Саша достал мобильник и решительно набрал чей-то номер:
– Александр Тимурович? Можно к вам на завтра клиента записать? Да, это срочно, у него тяжелая депрессия после смерти матери. Во сколько вы сможете его принять? Хорошо, он придет.
Он повернулся ко мне:
– Завтра в половине третьего пойдем с тобой на штурм Зимнего. А в половине четвертого клиент должен быть доставлен к психологу.

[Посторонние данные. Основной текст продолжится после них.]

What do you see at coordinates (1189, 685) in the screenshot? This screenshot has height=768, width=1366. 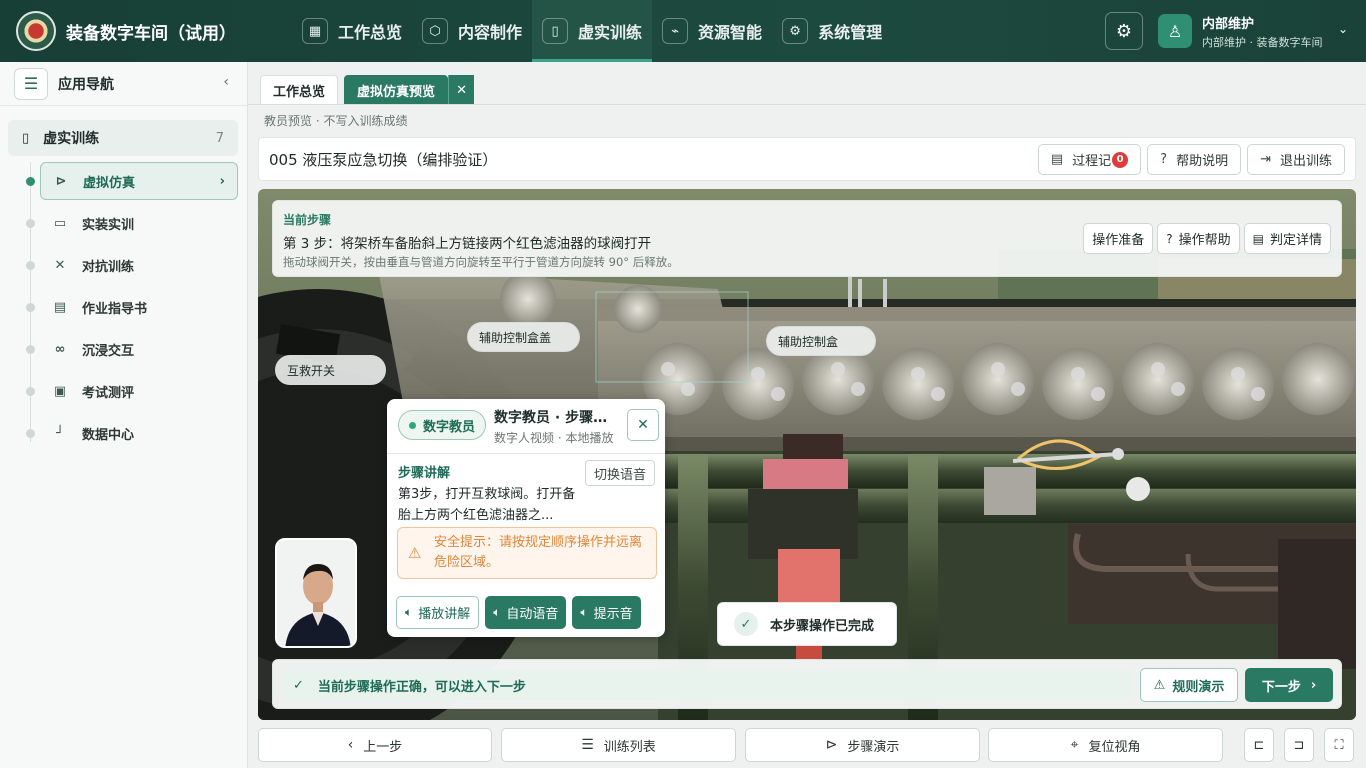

Назавтра утром Саша уехал на работу, пообещав заехать за мной сразу после двух. Я позвонила Маше:
– Привет, подруга! Как себя чувствует Оскар?
– Рвет и мечет. Но ничего не поделаешь – раз шантажист опять объявился, Оскар уже не может возражать против моей охраны. А значит, я успею раскрутить Виктора Исаевича на съемки клипа и размещение его на московском телеканале. Да и с концертом в Москве, думаю, мы успеем договориться. Шантажиста ведь так скоро не найдут?
– Думаю, у тебя полно времени. – успокоила я. – У меня к тебе просьба. Ты не могла бы на сегодня одолжить мне одного из охранников?
– А что, тебе тоже угрожают? – встревожилась Маша. – Может, тебе нужны оба? А я пока запрусь на все замки и дома посижу.
– Нет, один пусть остается с тобой. А одного пришли к половине третьего по тому адресу, куда мы с тобой один раз ездили, ну, помнишь, где живет Паша.
– Еще кто-нибудь убит?
– Нет, но Паша не выходит из дома, и его стережет какая-то тетка, не зовет к телефону. Саша записал его на сегодня на прием к психологу, но мы боимся, что тетка его без боя не выпустит. Да он и сам, возможно, не захочет добровольно идти. Вот нам и понадобилась грубая мужская сила.
– Понятно. Значит, в 14.00 охранник будет ждать вас у подъезда.
Заехавший за мной Саша был неприятно удивлен моим вмешательством.
– Ты считаешь, я один с твоим могучим приятелем не справлюсь?
– А вдруг его тетка – чемпион мира по вольной борьбе?
– А ты ее ни разу не видела?
– По-моему, один раз видела, но точно не помню. Ничего, в крайнем случае, сейчас наверстаю.
Мы подъехали к знакомому подъезду. Там уже маячил здоровенный детина в пятнистой форме.